TTK 446. maddesinde ise İptal davası açabilecek kişiler ; ” (1) a) Toplantıda hazır bulunup da karara olumsuz oy veren ve bu muhalefetini tutanağa geçirten, b) Toplantıda hazır bulunsun veya bulunmasın, olumsuz oy kullanmış olsun ya da olmasın; çağrının usulüne göre yapılmadığını, gündemin gereği gibi ilan edilmediğini, genel kurula katılma yetkisi bulunmayan kişilerin veya temsilcilerinin toplantıya katılıp oy kullandıklarını, genel kurula katılmasına ve oy kullanmasına haksız olarak izin verilmediğini ve yukarıda sayılan aykırılıkların genel kurul kararının alınmasında etkili olduğunu ileri süren pay sahipleri, c) Yönetim kurulu, d) Kararların yerine getirilmesi, kişisel sorumluluğuna sebep olacaksa yönetim kurulu üyelerinden her biri, iptal davası açabilir. ” şeklinde belirtilmiştir.

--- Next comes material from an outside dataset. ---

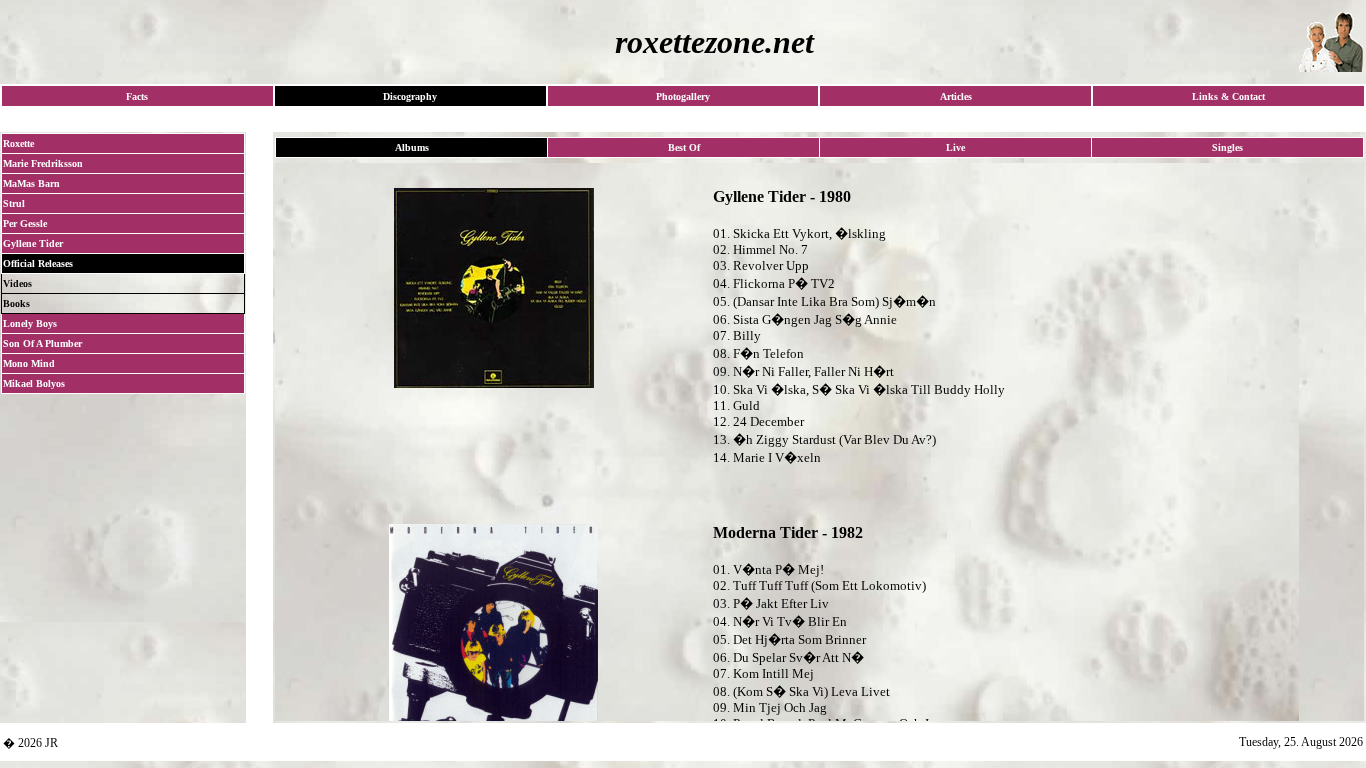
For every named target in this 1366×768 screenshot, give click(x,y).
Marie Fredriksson (43, 163)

TTK 447. maddesinde Butlan halleri; ” a) Pay sahibinin, genel kurula katılma, asgari oy, dava ve kanundan kaynaklanan vazgeçilemez nitelikteki haklarını sınırlandıran veya ortadan kaldıran, b) Pay sahibinin bilgi alma, inceleme ve denetleme haklarını, kanunen izin verilen ölçü dışında sınırlandıran, c) Anonim şirketin temel yapısını bozan veya sermayenin korunması hükümlerine aykırı olan, kararları batıldır.” şeklinde belirtilmiştir.

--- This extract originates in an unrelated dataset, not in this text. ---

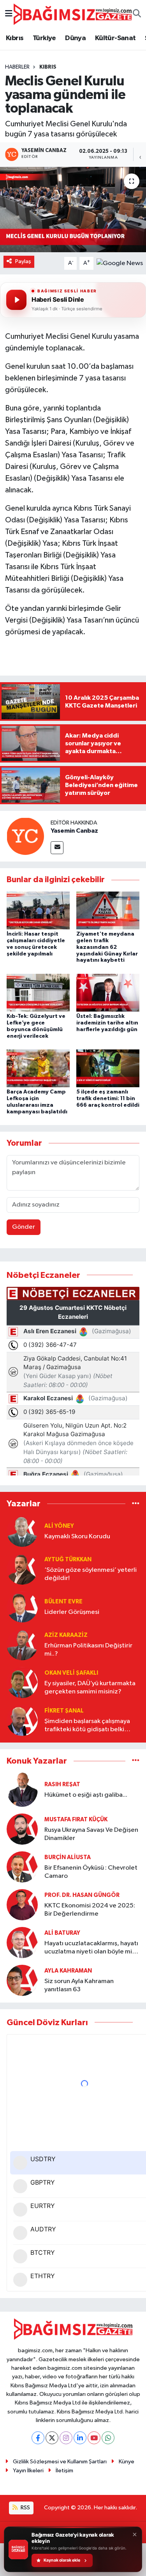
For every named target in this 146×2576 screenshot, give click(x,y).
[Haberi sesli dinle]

Davacı tarafça davalı 25/10/2021 tarihli olağan genel kurulunda alınan kararların butlanı ve iptaline yönelik dava açılmış olup, dava konusu genel kurul toplantısına çağrının usul ve yasaya uygun yapıldığı, toplantı ve karar nisaplarına uygun hareket edildiği, davacının muhalefet şerhini tutanağa geçirttiği, genel kurul kararlarının iptal talebi yönünden davanın 3 aylık süresinde açıldığı anlaşılmıştır.
Davacı tarafça butlanı ve iptali talep edilen 25/10/2021 tarihli genel kurul toplantısında alınan 3 numaralı gündem maddesinin 2020 mali yılına ilişkin bilanço ve finansal tabloların okunması ve onaylanmasına ilişkin olduğu, 4 numaralı gündem maddesinin 2020 mali yılına ilişkin faaliyetlerinden dolayı yönetim kurulu üyelerinin ibrasına ilişkin olduğu, 5 numaralı gündem maddesinin şirket sermayesinin artırılması ve şirket ana sözleşmesinin sermaye başlıklı 6. maddesinin değiştirilmesine ilişkin olduğu, 6 numaralı gündem maddesinin 2020 mali yılına ilişkin karın dağıtılıp dağıtılmayacağı hususuna ilişkin olduğu, 7 numaralı gündem maddesinin yönetim kurulu üyelerine TTK 395 ve 396 maddeleri gereğince izin verilmesi hususuna ilişkin olduğu anlaşılmıştır.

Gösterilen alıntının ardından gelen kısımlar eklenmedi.